* EXCERPT PROVIDED:
%%

A few years back I followed a link to a webcomic titled
Don't Feed the Geek (Link to first page, posted back in 2007, gets better and non pixely from there). As you might expect from the title it's techie humor. That first page has a user asking the hapless IT guy, "I don't know my username or password but could you show me how to check my home email?"
I skimmed through the archives of the time and found this was chock full of humor I liked. Slice of life techie humor. Even the family scenes I found myself thinking, "If I'd ever found someone to marry and have kids with... yeah I could see this happening." Barry's faith worked into the strips as well -- but in a way that simply showed what he believed rather than trying to force you to to his point of view. In some ways this was inevitable, it was a slice of life strip based on his life and he did IT work for his local church.
I never met Barry in person, only read his comic and followed his twitter. I once had the pleasure of responding to a tweet and getting a reply saying he'd wondered if anyone would catch the joke he'd made.

%%

* PROBLEM A: According to the post about the webcomic Don't Feed the Geek, what year was the comic's first page posted?
* PROBLEM B: Continue the post about the webcomic Don't Feed the Geek, starting after its last sentence.

* PROVIDED MATERIAL:
%%

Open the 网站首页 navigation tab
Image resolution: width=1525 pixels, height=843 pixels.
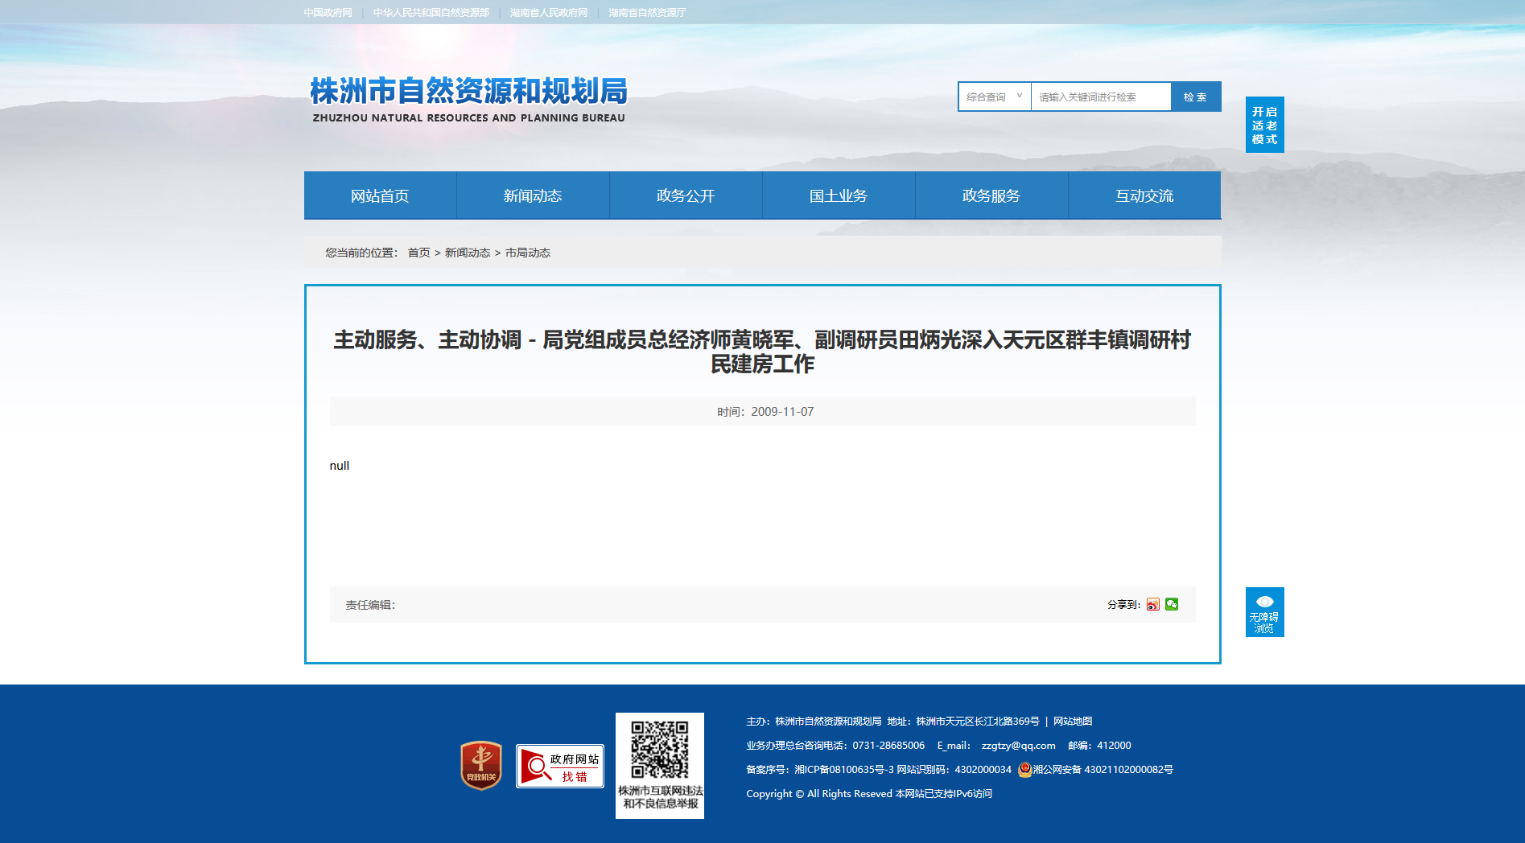tap(380, 195)
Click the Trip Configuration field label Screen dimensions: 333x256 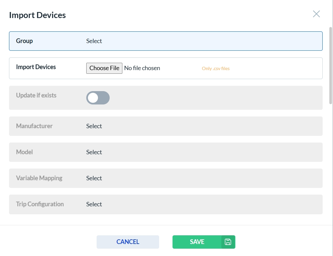[40, 204]
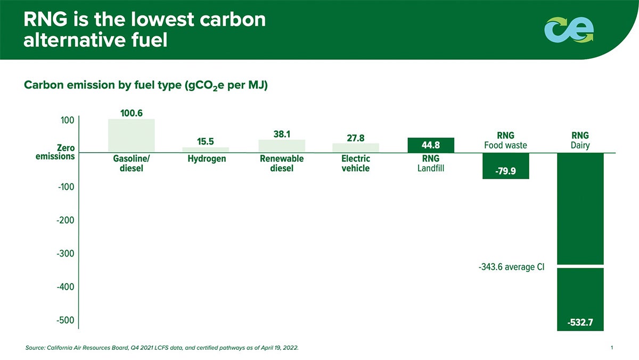The height and width of the screenshot is (360, 639).
Task: Select the RNG Dairy category label
Action: point(580,140)
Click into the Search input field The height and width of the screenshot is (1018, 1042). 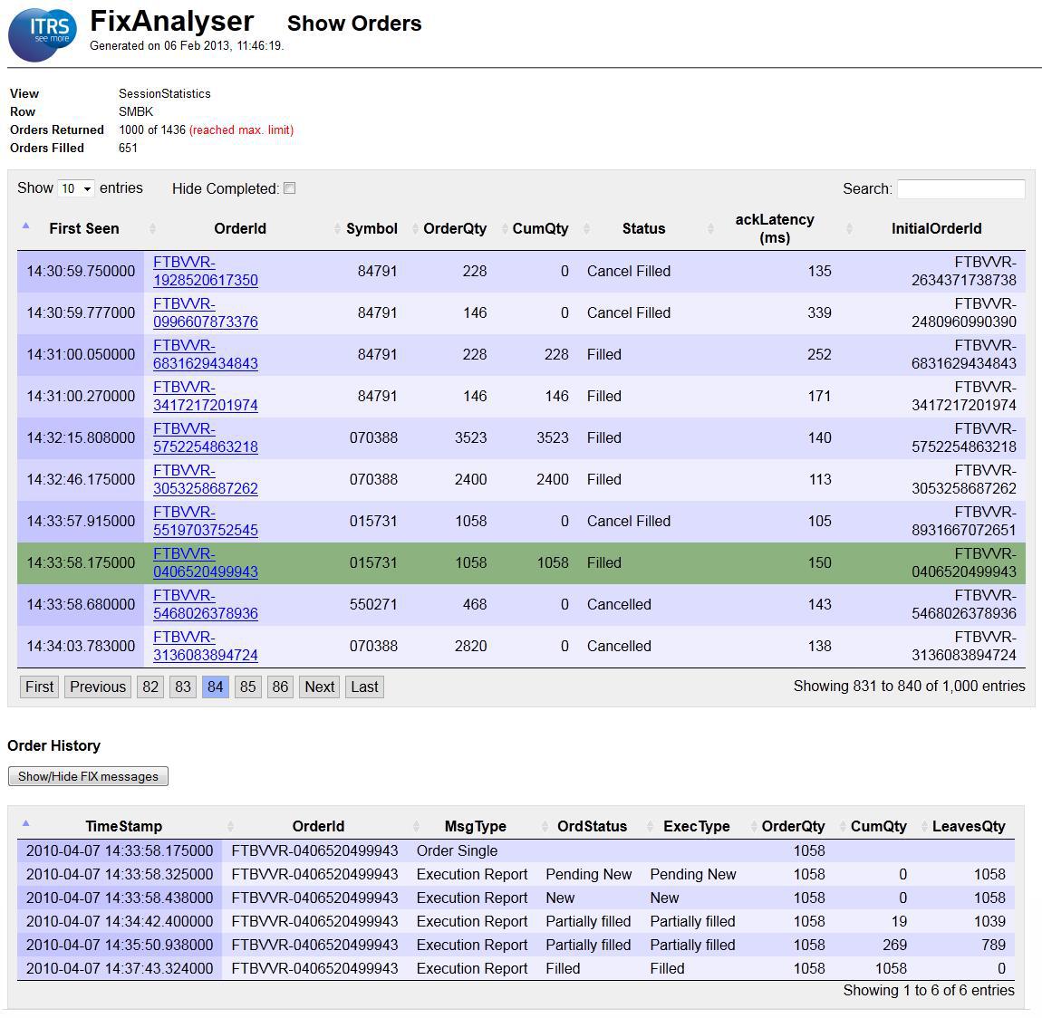tap(960, 188)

%%

* RESPONSE BOX A: 2007

* RESPONSE BOX B:
One thing about webcomics (or anything) based on a persons actual life is that life has a way of coming in without concern for existing plans. Late in 2011 his wife was diagnosed with breast cancer, and this eventually showed up in the comic. Earlier there was a strip about joking that a relative's headache must be a brain tumor only to discover that yes, it was in fact a tumor. Then last year I remember noticing a shift in the quality of the art, which seemed odd as it didn't look as good and Barry had been putting work into improving. In early June the verdict came in, a trip to the ER became a trip to the intensive care unit with brain surgery and chemo on the schedule. But by the end of June he was back and posting online again including some new comics. While Barry reported the doctors were cautious it was in the next months starting to look promising. New pages of the comic coming up and skill slowly advancing. He even got to make some jokes about similarities in how chemo effected him and a few years earlier his wife. It seems he kept good humor and didn't let these troubles pull him down. The minister of his church mentioned having to visit the ER after a bout of kidney stones, and returning to work to find Barry checking in to ask how he was doing and sharing of his own experience with kidney stones, all this despite being in the middle of a fight for his very life.
But the doctor's had reason to be cautious. In May this year he announced a hiatus to allow for surgery and recovery. Late May and June were busy for me both at work and in my personal life. It was thinking about a list of webcomics I'd put together for a friend that got me thinking and realizing that I had not seen anything from Barry on twitter since early in the year and Google gave the grim news. Mercifully it appears that he did not have to suffer long. The hiatus was announced on May 20th and on June 4th cancer stole his life. Others lost far more, for me it's the lose of an interesting voice online, not nearly the loss his wife and children have faced. All the same it hurts. There must be more laughter in heaven since June and if there's an IT office up there it sure sounds like they've gained a hard worker.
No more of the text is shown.